A COBS code block consists of a single code byte, followed by zero or more data bytes. The number of data bytes is determined by the code byte. Fig. 1 shows some examples of valid COBS code blocks and the corresponding zero-terminated data chunks they represent.

For codes 0x01 to 0xFE, the meaning of each code block is that it represents the sequence of data bytes contained within the code block, followed by an implicit zero byte. The zero byte is implicit — it is not actually contained within the sequence of data bytes in the code block.

These code blocks encode data without adding any overhead. Each code block begins with one code byte followed by n data bytes, and represents n data bytes followed by one trailing zero byte. Thus the code block adds no overhead to the data: a chunk (n+1) bytes long is encoded using a code block (1+n) bytes long.

Fig. 1.   Example code blocks and the data chunks they represent. Each COBS code block begins with a single code byte (shown shaded), followed by zero or more data bytes.


These basic codes are suitable for encoding zero-terminated chunks up to 254 bytes in length, but some of the zero-terminated chunks that make up a packet may be longer that that. To cope with these chunks, code 0xFF is defined slightly differently. Code 0xFF represents the sequence of 254 data bytes contained within the code block, without any implicit zero. Defining the maximum length code (0xFF) as an exception this way allows us to encode chunks that are too long to be encoded as a single code block. Chunks longer than 254 bytes are encoded using one or more of these special maximum length code blocks, followed by a single normal code block. Each special maximum length code block has no implied trailing zero, but the final (normal) code block does include an implied trailing zero at the end, so this aggregate sequence of code blocks correctly encodes the required long chunk of non-zero data with a single zero byte at the end. Unlike the other code blocks, this maximum length code block does add some overhead to the encoded data. 254 bytes of packet data are encoded using 255 bytes, an overhead of just under 0.4%.

Fig. 2 shows an example of a 680-byte zero-terminated chunk (679 non-zero bytes and one zero) which is encoded using three COBS code blocks. The first two are special maximum-length (254 data bytes, no implied zero) COBS code blocks, and the final code block is a standard 172-byte (171 data bytes and an implied zero) COBS code block. Thus in this case 680 bytes of user data is encoded using 682 bytes, an overhead of just under 0.3%.

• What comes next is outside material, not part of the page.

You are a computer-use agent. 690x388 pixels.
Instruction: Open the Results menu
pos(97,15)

Fig. 2.   Encoding oversized chunks.


The meanings of the various COBS code values are summarized in Table 1.

COBS has the property that the byte value zero is never used as a code byte, nor does it ever appear in the data section of any code block. This means that COBS takes an input consisting of characters in the range [0,0xFF] and produces an output consisting of characters only in the range [1,0xFF]. Having eliminated all zero bytes from the data, a zero byte can now be used unambiguously to mark boundaries between packets. This allows the receiver to synchronize reliably with the beginning of the next packet, even after an error. It also allows new listeners to join a broadcast stream at any time and without fail receive and decode the very next error free packet.

B.  COBS Encoding Procedure

The job of the COBS encoder is to translate the raw packet data into a series of COBS code blocks. Breaking the packet into zero-terminated chunks as described above is a useful way to understand the logic of COBS encoding, but in practice it is more efficient to write an encoder that translates from packet data directly to code blocks, without going through an intermediate data format.

Code

Followed by

Meaning

0x00

(not applicable)

(not allowed)

0x01

no data bytes

A single zero byte

n

(n–1) data bytes

The (n–1) data bytes,
followed by a single zero

0xFF

254 data bytes

The 254 data bytes,
not followed by a zero

Table 1.   Code values used by consistent overhead byte stuffing.

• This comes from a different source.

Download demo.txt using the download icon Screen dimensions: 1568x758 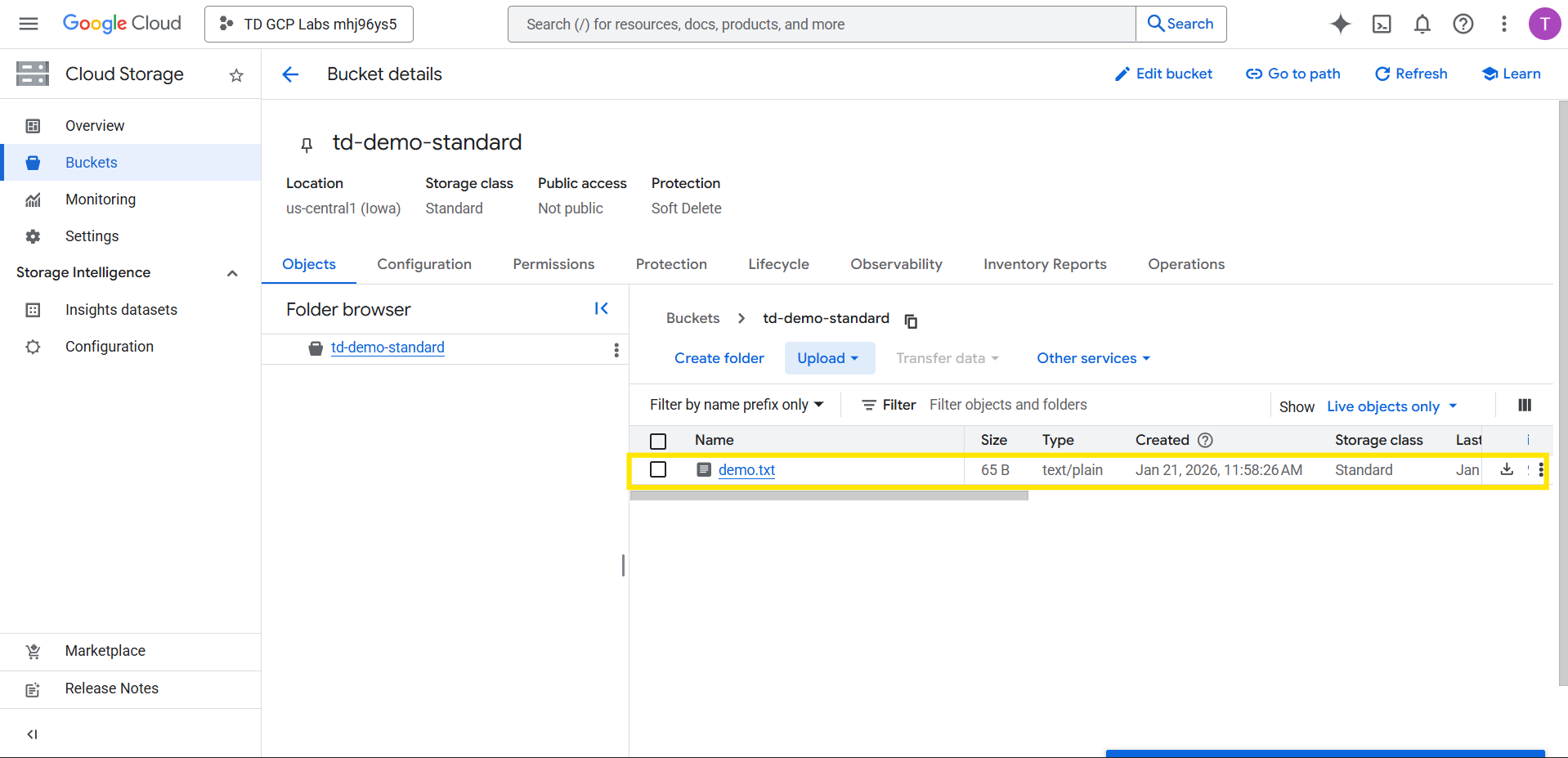(x=1507, y=469)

The encoding routine searches through the first 254 bytes of the packet looking for the first occurrence of a zero byte. If no zero is found, then a code of 0xFF is output, followed by the 254 non-zero bytes. If a zero is found, then the number of bytes examined, n, is output as the code byte, followed by the actual values of the (n–1) non-zero bytes up to, but not including, the zero byte. The zero is then skipped and this process is repeated until all the bytes of the packet (including the final zero which is logically appended to every packet) have been encoded. Fig. 3 shows an example of packet encoding.

Fig. 3.   Example COBS encoding showing input (with a phantom zero logically appended) and corresponding zero-free output, with code bytes shown shaded for clarity.


The implementation of COBS is very simple. The Appendix gives complete C source code listings to perform both COBS encoding and decoding.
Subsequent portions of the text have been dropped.